JT: O que faz tão bem para o Detonautas?

Ticos Santo Cruz: A gente poder viver do que a gente gosta, né? Isso aqui é um privilégio. Poder viajar o Brasil inteiro, conhecer vários lugares, trocar com várias pessoas, muita energia boa. Isso faz bem para a gente.

JT: Tem música de outro segmento que vocês também cantam?

TSC: De outro segmento, não. A gente, na verdade, já gravou com artistas de outros segmentos. Gravamos com Lucas Lucco, gravamos com a Alcione, gravamos com alguns artistas de rap, de trap, mas eu acho que o sertanejo talvez seja um desses lugares onde as pessoas têm o imaginário de que não pode ser conjugado com rock, mas funciona super bem. A música brasileira é muito rica, né?

JT: Depois de mais de duas décadas na estrada, ainda há algo que a banda sonha em conquistar?
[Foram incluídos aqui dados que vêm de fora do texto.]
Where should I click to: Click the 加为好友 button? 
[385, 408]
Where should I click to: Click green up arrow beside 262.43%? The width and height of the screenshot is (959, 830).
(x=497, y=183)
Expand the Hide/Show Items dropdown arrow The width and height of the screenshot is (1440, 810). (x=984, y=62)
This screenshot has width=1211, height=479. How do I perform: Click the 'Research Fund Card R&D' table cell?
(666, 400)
TSC: Nossa missão é viver de música.

É isso que desejamos para a vida toda! Tivemos muitos altos e baixos e, se há algo que queremos alcançar com o Detonautas, é o reconhecimento de nosso trabalho como um todo.

JT: Como é o processo criativo do Detonautas?

TSC: Cada disco que nós fizemos nessas quase três décadas, passou por cenários muito diferentes, métodos diferentes de criação, universos diferentes de inspiração. Eu, como alguém que escreveu 99% da obra do Detonautas, passei por muitas transições: transições espirituais, existenciais, filosóficas, transições de várias naturezas literárias, etc. Eu acredito acertei com algumas canções muito bem acertadas, né? “O Dia Que Não Terminou”; “Cara de Sorte”, “Por Onde Você Anda” entre outras.

JT: Além de cantor, você é compositor. De onde tira inspiração para escrever?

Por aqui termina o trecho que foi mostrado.